Thinking about taking my silver pup out for her first duck hunt this weekend, she's about 4 1/2 months old and it was in the high teens to low twenties last weekend. Is this something I should wait to do till she has more body weight?


----------



## cootlover (Sep 26, 2015)

Has the dog ever been in cold water are in water for that matter. I wouldn't if it was me not worth killing a dog .


----------



## Greenhead_Slayer (Oct 16, 2007)

As long as you can keep her up out of the water while you're waiting for birds I think she'd be ok. Just don't expect her to lay on ice or stand in the water all day. Make sure her feet don't get cut on ice shards, if they do call it a day. Feed her plenty before you go and bring along some high calorie dog appropriate snacks.


----------



## Brm113 (Jan 10, 2014)

Thank you for the advice. I wasn't planning on letting her in the water, just sitting in the blind and maybe getting her feet wet. She's my first hunting dog so it's all new to me.


----------



## Cazador (Sep 4, 2014)

Brm113 said:


> Thank you for the advice. I wasn't planning on letting her in the water, just sitting in the blind and maybe getting her feet wet. She's my first hunting dog so it's all new to me.


+1

As far as age she is perfect to start getting her out. I had my lab out retrieving ducks at 4 months, but that was in October. Congrats on the new pup they are a blast. I have to say even after ten years with my girl I still enjoy watching her make a retrieve just as much as shooting the birds.


----------



## Hawk87 (Apr 4, 2014)

I would be really careful taking a pup that young out. My main concern would be gunfire conditioning, gun shy dogs are made, not born. The other things I would be worried about are: being able to sit still in the blind, cold water giving her a negative water attitude, developing bad habits like breaking, and not having a solid way to enforce recall if the the situation gets bad.

I wouldn't do it, but good luck whatever you decide.

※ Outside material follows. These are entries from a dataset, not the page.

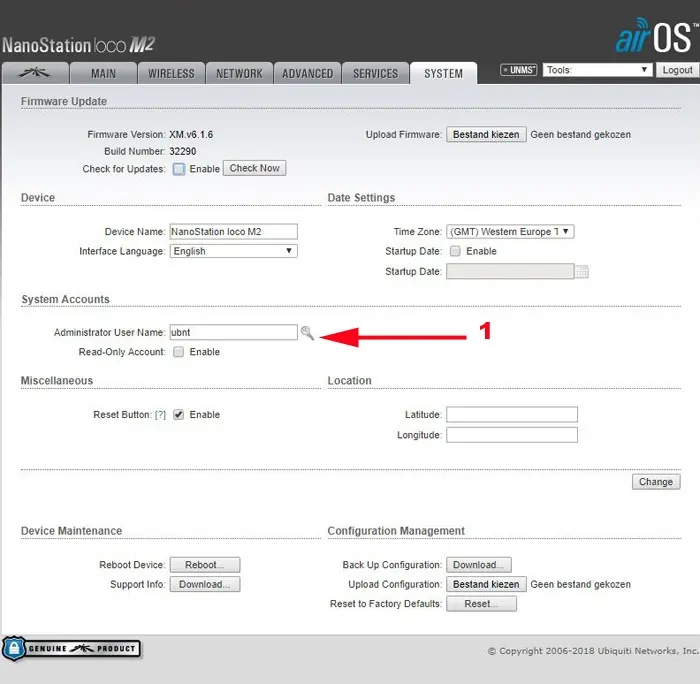
Task: Click the Logout button
Action: [x=677, y=70]
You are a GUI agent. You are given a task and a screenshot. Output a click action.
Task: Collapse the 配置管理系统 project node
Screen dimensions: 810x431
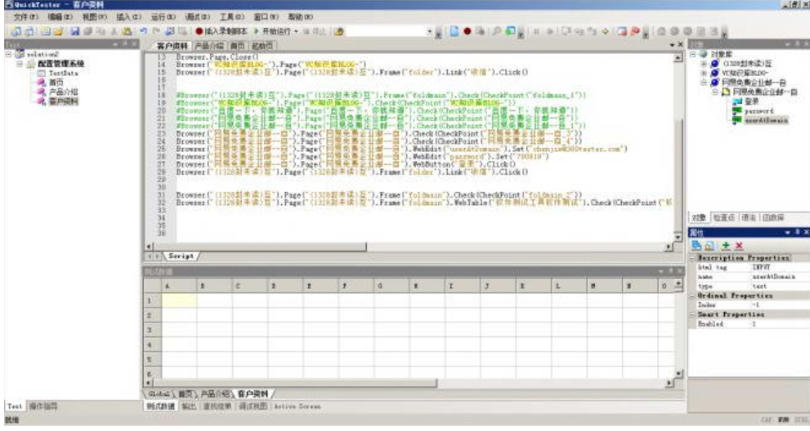[18, 64]
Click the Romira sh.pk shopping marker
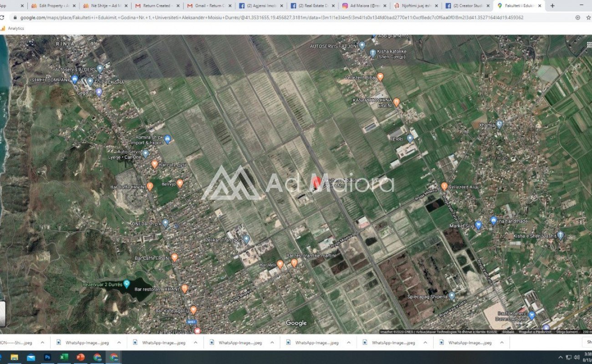 tap(167, 138)
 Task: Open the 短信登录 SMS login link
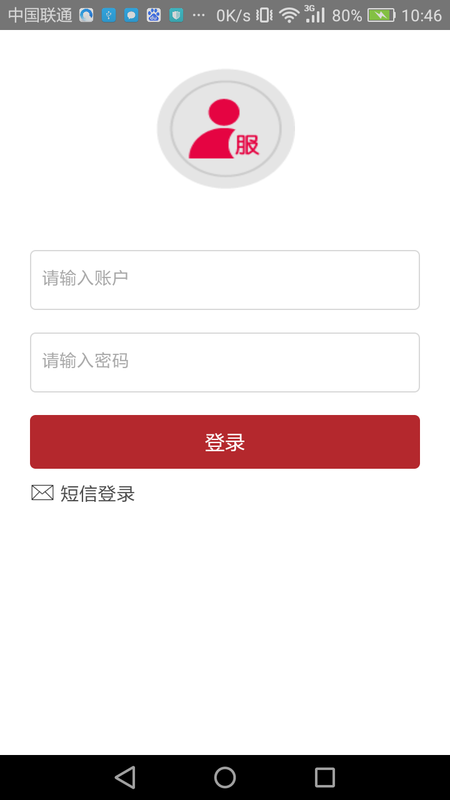pos(97,493)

ETA: Out of curiosity, where are you located?


----------



## Brm113 (Jan 10, 2014)

^ thank you for the advice, I took her to the Turkey shoot before thanksgiving and she had no problem with gun shots. But sitting still would be a problem for her, she has tons of energy and the hardest pup I've ever trained. We are in nsl.


----------



## Hawk87 (Apr 4, 2014)

Brm113 said:


> ^ thank you for the advice, I took her to the Turkey shoot before thanksgiving and she had no problem with gun shots. But sitting still would be a problem for her, she has tons of energy and the hardest pup I've ever trained. We are in nsl.

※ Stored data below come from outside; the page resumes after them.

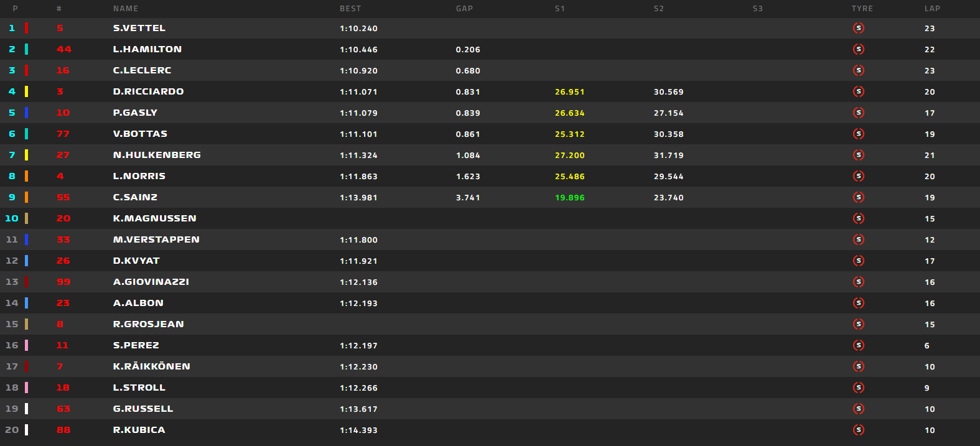The width and height of the screenshot is (980, 446).
Task: Click tyre icon in R.Kubica row
Action: click(859, 430)
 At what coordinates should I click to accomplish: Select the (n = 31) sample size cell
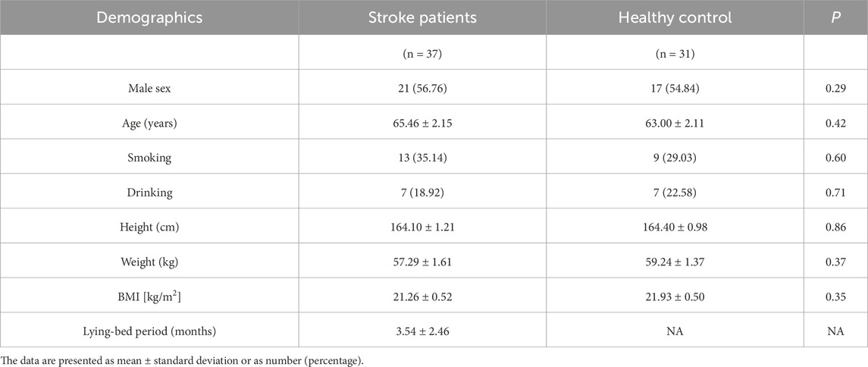pyautogui.click(x=675, y=54)
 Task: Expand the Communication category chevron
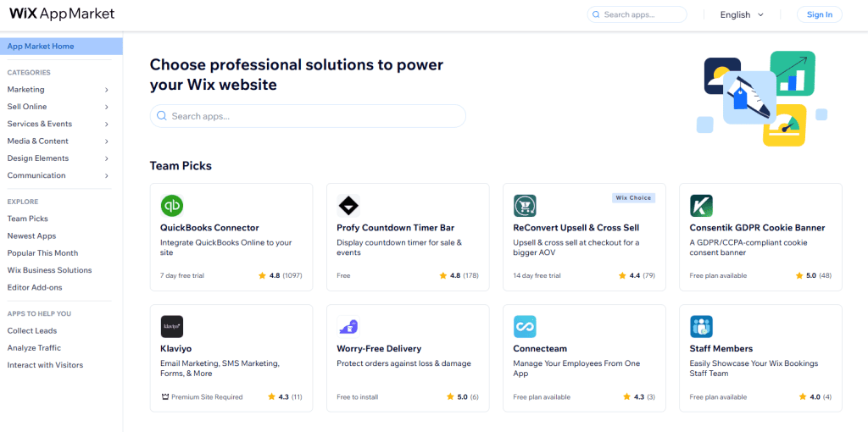(x=107, y=175)
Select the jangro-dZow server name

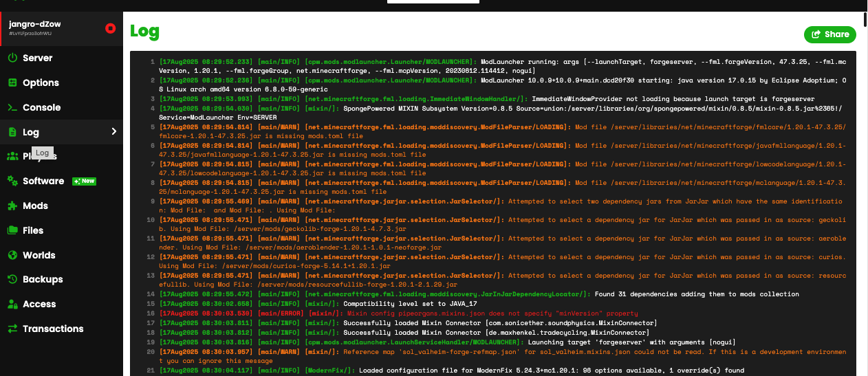(x=35, y=24)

Awesome, I am glad she did well. I have no idea how close she was, but keep in mind that a duck load right next to you is a big jump from a trap load at 20 feet.

It's your dog, and the last thing I want is to tell someone how to train their dog (I don't know that much anyway), but I wouldn't risk taking her out.

The last piece of advice I would give is that training a hunting dog is pretty different then training a pet. I recommend getting a program and following it. I have been using the Danny Farmer Basics program, and have had to transition to Fowl Dawg's. I like Farmer's much better

http://www.dannyfarmer.com/dannyfarmer.com/Training_DVDs.html


----------